Armenian professors massacred by the Turks.
From: Amēnun taretsʻuytsʻě : zbōsali u pitani. (1921)
We made our way across the culvert. The few of us left who remembered digging it exchanged glances. The waters now flowed and tadpoles teemed in the ripples. We were close. We forded the last rise, the whaleback ridge that separated the forest from the sea. The forest that took so many of us. Swallowed up in the mazes of bristle cones. Caught in carefully laid traps made to look like comforting beds. Embraced by the denizens in embroidered cloaks who stabbed us in the back.

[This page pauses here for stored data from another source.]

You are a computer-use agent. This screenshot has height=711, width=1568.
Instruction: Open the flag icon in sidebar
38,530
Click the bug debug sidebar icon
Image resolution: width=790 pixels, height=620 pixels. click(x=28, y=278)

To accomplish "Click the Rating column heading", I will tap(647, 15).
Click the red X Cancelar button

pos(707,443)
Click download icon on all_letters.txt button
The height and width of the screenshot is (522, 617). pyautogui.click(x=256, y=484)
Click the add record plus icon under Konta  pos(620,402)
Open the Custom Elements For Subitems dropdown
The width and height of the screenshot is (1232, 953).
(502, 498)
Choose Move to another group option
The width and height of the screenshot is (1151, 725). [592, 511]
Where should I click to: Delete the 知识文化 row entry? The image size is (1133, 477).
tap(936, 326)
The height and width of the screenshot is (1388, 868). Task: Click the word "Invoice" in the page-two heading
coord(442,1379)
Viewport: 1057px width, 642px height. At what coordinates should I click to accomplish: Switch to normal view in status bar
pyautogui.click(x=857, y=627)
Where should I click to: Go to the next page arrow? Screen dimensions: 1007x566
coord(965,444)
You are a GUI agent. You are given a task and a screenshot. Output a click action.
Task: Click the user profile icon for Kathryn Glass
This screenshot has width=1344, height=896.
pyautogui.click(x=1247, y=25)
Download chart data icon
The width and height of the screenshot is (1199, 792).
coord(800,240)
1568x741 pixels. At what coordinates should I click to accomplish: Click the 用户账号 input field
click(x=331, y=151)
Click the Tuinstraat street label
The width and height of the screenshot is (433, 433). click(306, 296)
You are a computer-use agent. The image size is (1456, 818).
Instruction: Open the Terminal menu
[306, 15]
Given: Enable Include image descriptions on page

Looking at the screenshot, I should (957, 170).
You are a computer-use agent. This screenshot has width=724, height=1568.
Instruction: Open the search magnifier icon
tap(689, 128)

What does it mean to become a wanderer? It doesn’t happen all at once. At first there were stories of those who had been taken. They were worrisome, but easily ignored because they were not our kin. Until the day when one of our own was taken, torn apart. Then we saw the divide. It was stark and bilious and we wondered how we missed it. A walk to the market would take all the strength in our bodies. Our lungs collapsing as they filtered the molecules of hate, as we realized we had all been branded the dangerous ones. So we ran. All of us who had been marked. Those who left the bread to rise in sunny corners. The little ones who made dolls out of husks and collected leaves and stones for remembrance. The joyful daring ones who put out fires and sang in choirs. The pensive ones who mended the soles of our shoes and filled their shelves with books and golden bears made out of clay.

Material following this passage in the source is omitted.